## AIM OF THE EXERCISE
What you return must match the listing word for word.

## INPUT DATA
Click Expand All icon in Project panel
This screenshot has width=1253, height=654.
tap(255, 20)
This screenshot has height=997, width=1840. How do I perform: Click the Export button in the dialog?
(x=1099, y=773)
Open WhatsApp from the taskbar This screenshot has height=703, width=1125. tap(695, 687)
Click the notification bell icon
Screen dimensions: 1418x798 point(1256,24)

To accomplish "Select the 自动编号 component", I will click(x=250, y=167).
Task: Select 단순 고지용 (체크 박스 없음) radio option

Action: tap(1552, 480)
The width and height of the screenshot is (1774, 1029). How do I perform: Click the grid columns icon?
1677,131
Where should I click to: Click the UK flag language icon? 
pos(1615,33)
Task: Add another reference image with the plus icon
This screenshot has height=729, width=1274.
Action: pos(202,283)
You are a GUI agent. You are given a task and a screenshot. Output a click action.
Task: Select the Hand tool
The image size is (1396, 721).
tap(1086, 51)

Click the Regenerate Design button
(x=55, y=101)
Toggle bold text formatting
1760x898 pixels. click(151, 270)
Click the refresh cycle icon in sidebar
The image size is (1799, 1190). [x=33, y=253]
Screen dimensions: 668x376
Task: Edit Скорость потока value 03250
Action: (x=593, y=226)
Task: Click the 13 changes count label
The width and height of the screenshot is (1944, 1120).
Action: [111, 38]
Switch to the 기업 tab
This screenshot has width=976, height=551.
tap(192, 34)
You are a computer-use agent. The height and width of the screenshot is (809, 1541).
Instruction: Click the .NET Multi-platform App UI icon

## ANSWER SPACE
Click Expand All icon in Project panel
This screenshot has width=1253, height=654.
tap(255, 20)
This screenshot has height=997, width=1840. How do I perform: Click the Export button in the dialog?
(x=1099, y=773)
Open WhatsApp from the taskbar This screenshot has height=703, width=1125. tap(695, 687)
Click the notification bell icon
Screen dimensions: 1418x798 point(1256,24)

To accomplish "Select the 自动编号 component", I will click(x=250, y=167).
Task: Select 단순 고지용 (체크 박스 없음) radio option

Action: tap(1552, 480)
The width and height of the screenshot is (1774, 1029). How do I perform: Click the grid columns icon?
1677,131
Where should I click to: Click the UK flag language icon? 
pos(1615,33)
Task: Add another reference image with the plus icon
This screenshot has height=729, width=1274.
Action: pos(202,283)
You are a GUI agent. You are given a task and a screenshot. Output a click action.
Task: Select the Hand tool
The image size is (1396, 721).
tap(1086, 51)

Click the Regenerate Design button
(x=55, y=101)
Toggle bold text formatting
1760x898 pixels. click(151, 270)
Click the refresh cycle icon in sidebar
The image size is (1799, 1190). [x=33, y=253]
Screen dimensions: 668x376
Task: Edit Скорость потока value 03250
Action: (x=593, y=226)
Task: Click the 13 changes count label
The width and height of the screenshot is (1944, 1120).
Action: [111, 38]
Switch to the 기업 tab
This screenshot has width=976, height=551.
tap(192, 34)
You are a computer-use agent. The height and width of the screenshot is (809, 1541).
Instruction: Click the .NET Multi-platform App UI icon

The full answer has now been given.